Nikolova Mila, Chan Raymond H
Centre de Mathématiques et de Leurs Applications CNRS-UMR 8536). ENS de Cachan, 94235 Cachan Cedex, France.
IEEE Trans Image Process. 2007 Jun;16(6):1623-7. doi: 10.1109/tip.2007.896622.
A popular way to restore images comprising edges is to minimize a cost function combining a quadratic data-fidelity term and an edge-preserving (possibly nonconvex) regularizalion term. Mainly because of the latter term, the calculation of the solution is slow and cumbersome. Half-quadratic (HQ) minimization (multiplicative form) was pioneered by Geman and Reynolds (1992) in order to alleviate the computational task in the context of image reconstruction with nonconvex regularization. By promoting the idea of locally homogeneous image models with a continuous-valued line process, they reformulated the optimization problem in terms of an augmented cost function which is quadratic with respect to the image and separable with respect to the line process, hence the name "half quadratic." Since then, a large amount of papers were dedicated to HQ minimization and important results--including edge-preservation along with convex regularization and convergence-have been obtained. In this paper, we show that HQ minimization (multiplicative form) is equivalent to the most simple and basic method where the gradient of the cost function is linearized at each iteration step. In fact, both methods give exactly the same iterations. Furthermore, connections of HQ minimization with other methods, such as the quasi-Newton method and the generalized Weiszfeld's method, are straightforward.
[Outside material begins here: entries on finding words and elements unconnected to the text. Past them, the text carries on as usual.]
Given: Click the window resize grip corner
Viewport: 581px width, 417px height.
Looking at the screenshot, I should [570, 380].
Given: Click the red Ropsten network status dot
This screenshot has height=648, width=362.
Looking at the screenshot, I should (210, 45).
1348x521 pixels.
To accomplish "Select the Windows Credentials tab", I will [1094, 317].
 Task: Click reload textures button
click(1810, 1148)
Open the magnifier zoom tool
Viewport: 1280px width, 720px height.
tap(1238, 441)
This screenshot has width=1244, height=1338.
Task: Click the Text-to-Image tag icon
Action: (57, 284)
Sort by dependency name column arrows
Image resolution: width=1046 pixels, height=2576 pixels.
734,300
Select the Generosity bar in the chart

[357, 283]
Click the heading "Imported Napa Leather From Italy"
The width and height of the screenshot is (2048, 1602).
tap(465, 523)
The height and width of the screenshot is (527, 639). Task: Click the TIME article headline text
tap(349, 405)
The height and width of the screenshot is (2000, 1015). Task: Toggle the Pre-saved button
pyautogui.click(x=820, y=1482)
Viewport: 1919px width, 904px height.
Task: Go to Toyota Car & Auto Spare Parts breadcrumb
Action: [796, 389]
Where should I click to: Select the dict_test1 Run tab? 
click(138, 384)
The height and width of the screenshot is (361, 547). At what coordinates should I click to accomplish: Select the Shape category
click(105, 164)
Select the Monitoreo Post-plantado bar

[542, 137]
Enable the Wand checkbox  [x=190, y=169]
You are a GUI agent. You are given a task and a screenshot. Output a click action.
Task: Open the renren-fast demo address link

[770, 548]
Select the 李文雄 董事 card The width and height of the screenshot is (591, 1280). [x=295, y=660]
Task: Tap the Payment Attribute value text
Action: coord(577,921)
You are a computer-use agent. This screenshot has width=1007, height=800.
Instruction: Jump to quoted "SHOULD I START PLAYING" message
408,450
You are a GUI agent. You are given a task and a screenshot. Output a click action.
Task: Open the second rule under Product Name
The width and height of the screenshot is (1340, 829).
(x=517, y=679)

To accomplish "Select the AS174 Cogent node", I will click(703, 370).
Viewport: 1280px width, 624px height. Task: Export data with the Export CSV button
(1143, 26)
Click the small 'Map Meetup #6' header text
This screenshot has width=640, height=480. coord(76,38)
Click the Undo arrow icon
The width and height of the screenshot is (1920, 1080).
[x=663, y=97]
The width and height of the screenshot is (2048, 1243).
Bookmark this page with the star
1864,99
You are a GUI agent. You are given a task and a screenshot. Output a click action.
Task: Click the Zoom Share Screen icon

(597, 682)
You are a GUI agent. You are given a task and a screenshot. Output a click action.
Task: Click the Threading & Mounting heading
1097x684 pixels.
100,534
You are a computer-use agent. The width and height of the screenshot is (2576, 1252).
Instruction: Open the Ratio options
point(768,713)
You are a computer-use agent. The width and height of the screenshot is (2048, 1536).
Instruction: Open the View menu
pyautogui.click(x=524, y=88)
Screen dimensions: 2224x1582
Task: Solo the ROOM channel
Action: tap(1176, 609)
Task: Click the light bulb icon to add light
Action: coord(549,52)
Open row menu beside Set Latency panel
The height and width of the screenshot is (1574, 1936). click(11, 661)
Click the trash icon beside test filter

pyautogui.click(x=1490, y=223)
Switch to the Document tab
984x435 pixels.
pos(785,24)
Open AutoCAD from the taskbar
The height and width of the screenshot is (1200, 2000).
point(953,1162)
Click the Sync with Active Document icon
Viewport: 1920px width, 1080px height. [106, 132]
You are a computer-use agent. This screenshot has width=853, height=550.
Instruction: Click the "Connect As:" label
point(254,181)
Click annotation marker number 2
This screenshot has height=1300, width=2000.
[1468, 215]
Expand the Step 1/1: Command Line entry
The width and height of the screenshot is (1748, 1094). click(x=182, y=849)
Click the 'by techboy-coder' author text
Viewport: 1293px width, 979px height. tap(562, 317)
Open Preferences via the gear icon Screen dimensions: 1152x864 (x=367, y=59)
一种流行的恢复包含边缘图像的方法是最小化一个代价函数,该函数结合了二次数据保真项和边缘保持(可能是非凸的)正则化项。主要由于后一项,解的计算缓慢且繁琐。半二次(HQ)最小化(乘法形式)由Geman和Reynolds于1992年率先提出,以减轻非凸正则化背景下图像重建中的计算任务。通过用连续值线过程推广局部均匀图像模型的思想,他们根据一个关于图像是二次的且关于线过程可分离的增强代价函数重新表述了优化问题,因此得名“半二次”。从那时起,大量论文致力于HQ最小化,并取得了重要成果,包括沿凸正则化的边缘保持和收敛。在本文中,我们表明HQ最小化(乘法形式)等同于最基本的简单方法,即在每次迭代步骤中对代价函数的梯度进行线性化。事实上,这两种方法给出的迭代完全相同。此外,HQ最小化与其他方法,如拟牛顿法和广义Weiszfeld法的联系很直接。